General characteristics
- Class & type: Asheville-class gunboat
- Displacement: 245 tons
- Length: 164 ft 6 in
- Beam: 23 ft 11 in
- Draft: 5 ft 4 in
- Speed: 40 kts
- Complement: 24
- Armament: 1 × 3 in (76 mm)/50 caliber gun; 1 × Bofors 40 mm gun mount; 2 × twin .50 caliber machine guns;
- Notes: 40 mm gun replaced with two Standard Anti-Radiation Missiles in boxed launchers.

= USS Douglas =

Gunboat of the United States Navy

USS Douglas (PG-100) was an which served in the United States Navy from 1971 to 1977.

Douglas was constructed by Tacoma Boatbuilding Co., of Tacoma, Washington. She was launched on 19 June 1970 and commissioned as USS Douglas (PG-100) on 6 February 1971.

She spent the bulk of her career based in Naples, Italy, as part of a squadron of missile-armed gunboats participating in US and NATO exercises and operations in the Mediterranean. She and the rest of the squadron were decommissioned on 1 October 1977 at Little Creek, Virginia.

She was stricken from the Navy Register on 1 October 1977 and was transferred to the David Taylor Naval Research and Development Center at Annapolis, Maryland.

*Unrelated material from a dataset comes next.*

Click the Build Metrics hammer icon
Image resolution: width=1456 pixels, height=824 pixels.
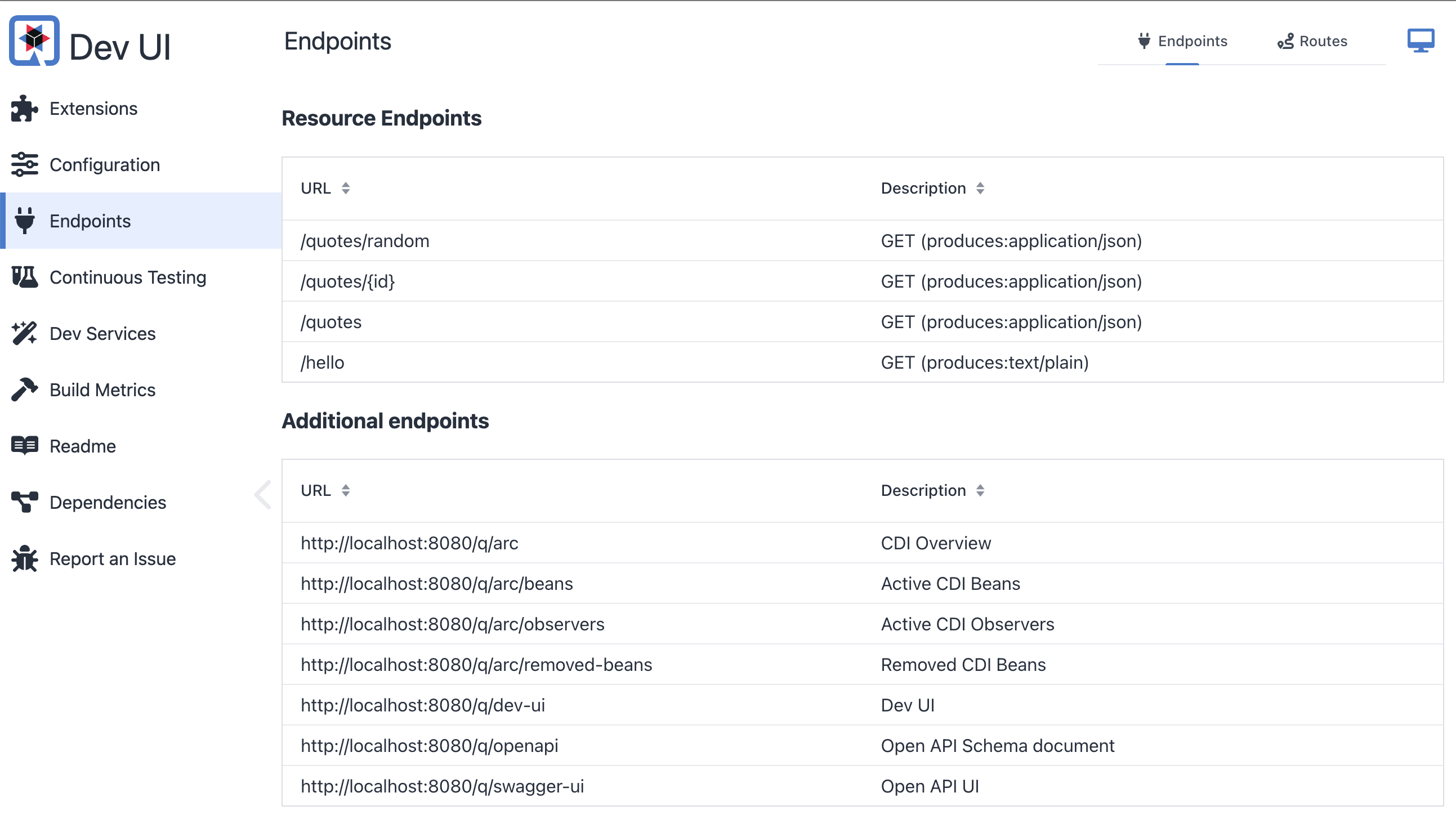click(x=23, y=389)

She was then converted to a Research Vessel, renamed R/V Lauren and operated with the Naval Surface Warfare Center Panama City near Panama City, Florida.

Lauren was sunk on a sandbank, off the coast of North Carolina, on 30 April 2008 for use as a target for fighter pilots from Marine Corps Air Station Cherry Point in Havelock, North Carolina.